Despite the strong early emphasis on commonality among the founders of American schooling, the public sphere that it was meant to create and sustain was never conceived to be a fully adequate community but rather a necessary enabling context that would allow diverse communities to thrive—a “social union of social unions,” in the late John Rawls’s phrase.
Hence those who vigorously oppose widespread commonality of subject matter in American schools mistakenly conflate two distinct American traditions that need to be kept distinct—the protection of the private and local on the one hand, and the need for a national public sphere on the other. As our forefathers realized, the chief duty of the public schools lies in the national sphere—that of commonality. We implicitly recognize this duty when we agree that our schools need to teach our children how to read and write and speak the English language.

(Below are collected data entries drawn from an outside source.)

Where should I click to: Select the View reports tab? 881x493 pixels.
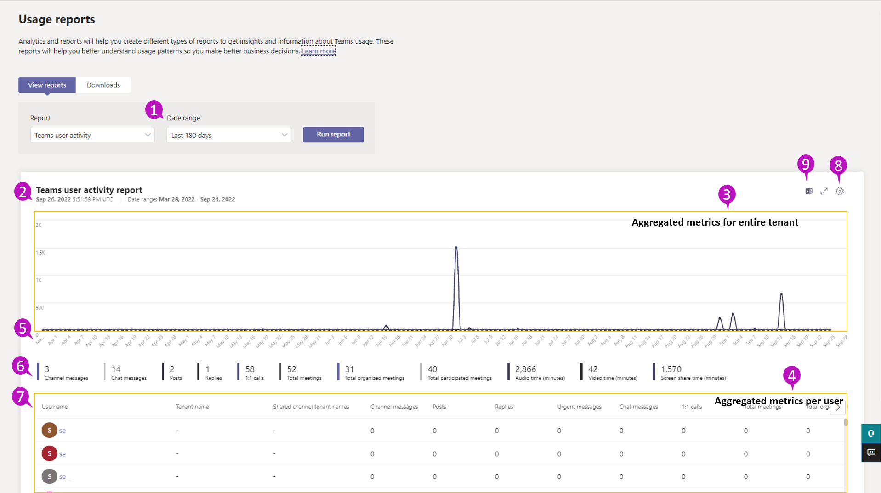(47, 85)
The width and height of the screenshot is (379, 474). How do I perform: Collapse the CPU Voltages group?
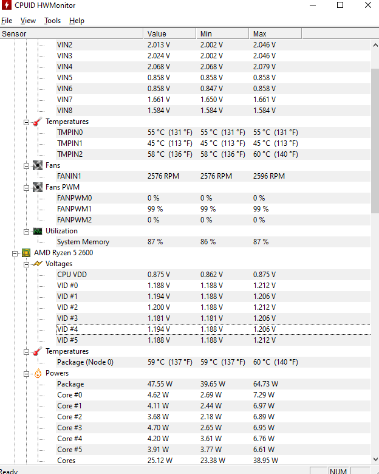pos(26,264)
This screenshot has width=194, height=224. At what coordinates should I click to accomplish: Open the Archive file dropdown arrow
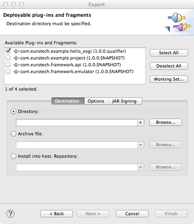click(140, 145)
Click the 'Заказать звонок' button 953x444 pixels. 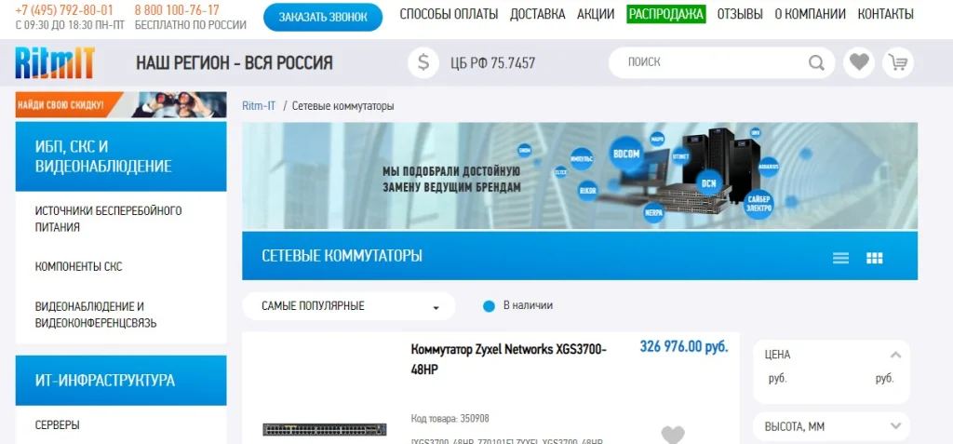tap(323, 17)
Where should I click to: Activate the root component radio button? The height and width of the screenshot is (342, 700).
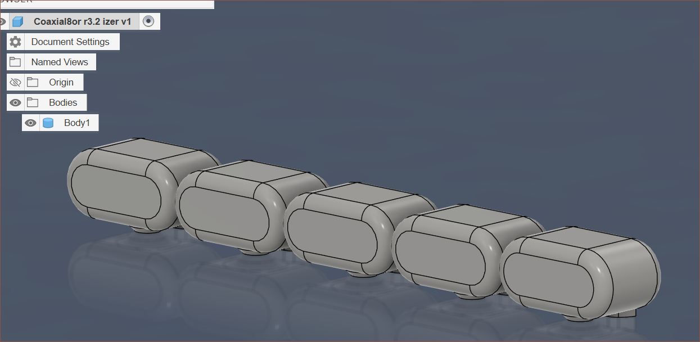tap(148, 21)
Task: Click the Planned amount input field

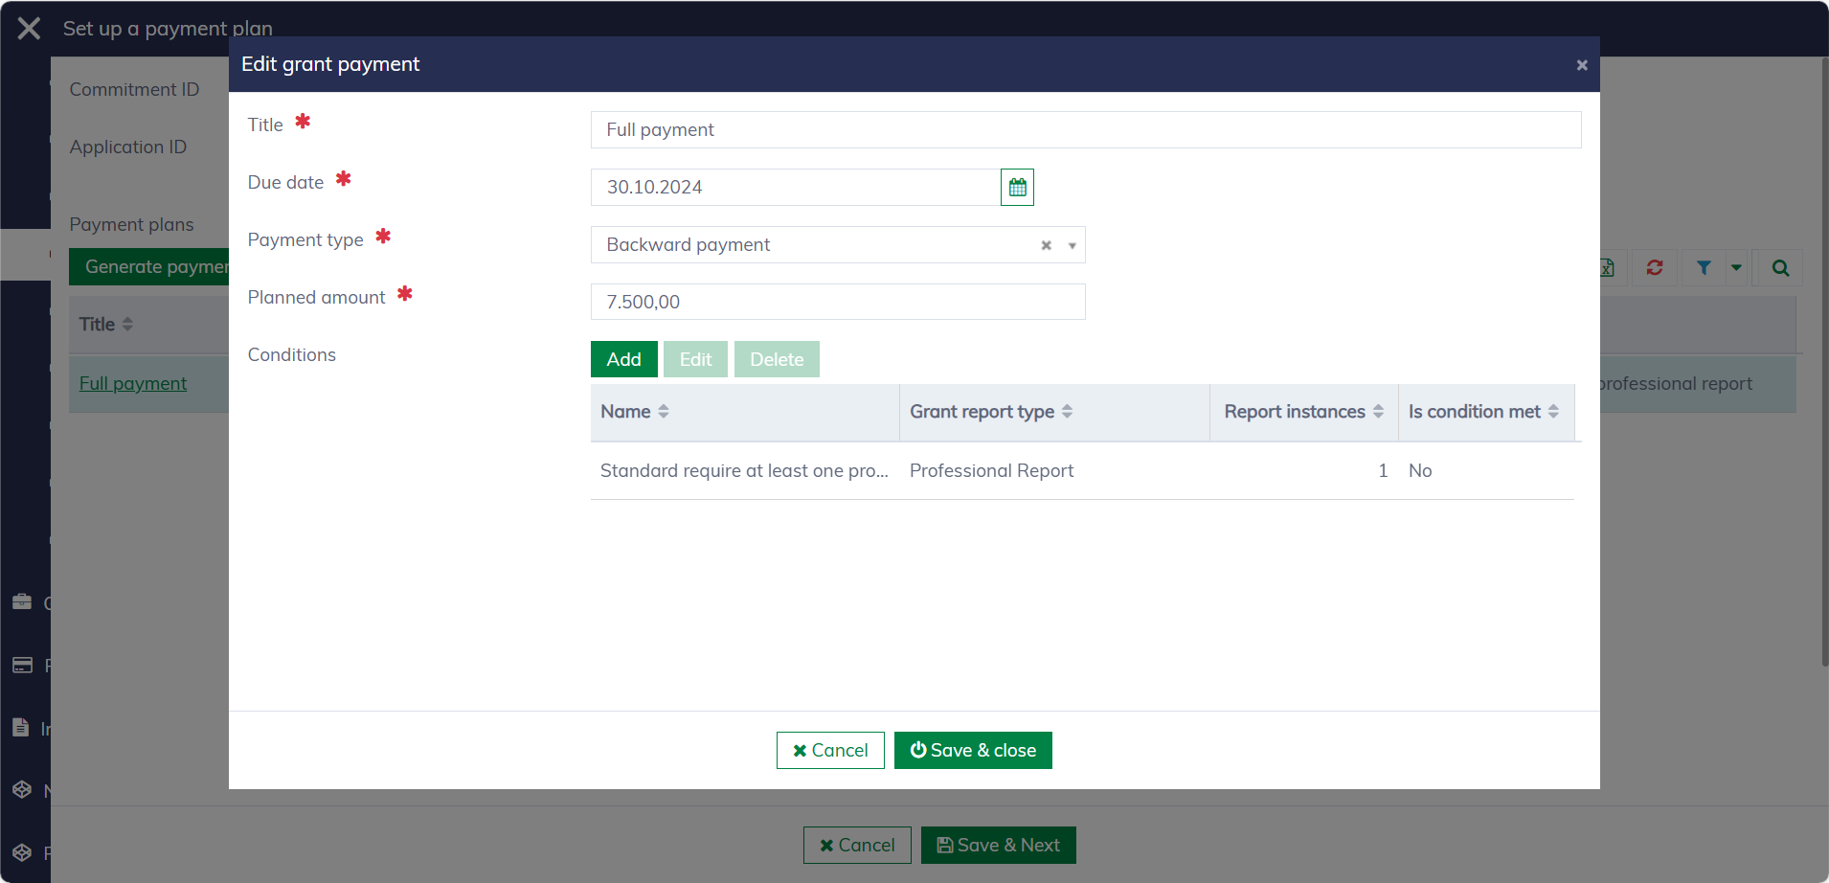Action: tap(837, 303)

For American English is not a purely formal system. Proficiency in its use requires possession of widely shared background knowledge. Critics of commonality in the early curriculum are among the many victims of the how-to theory of language proficiency, supposing that the successful teaching of reading and writing can be accomplished without explicit instruction in the silently shared background knowledge that is indispensable to communication in the American public sphere.
They are also misled if they think that we have unlimited freedom in deciding what those common elements should be. Undoubtedly, we can consciously change some of the school-taught knowledge that makes public discourse possible. Such changes are happening on a small scale all the time. But a large body of the taken-for-granted knowledge in American public discourse is very slow to change. That more-stable knowledge can be inventoried and made the vital center that all American children are taught.
The task of enabling our students to participate in the public sphere —the traditional and primary duty of American elementary schools—is a task that need not take up more than half of classroom time. But if we want to bring all our students out of the linguistic shadows, we shall need to teach this enabling knowledge systematically, through a limited but common core curriculum in the early grades.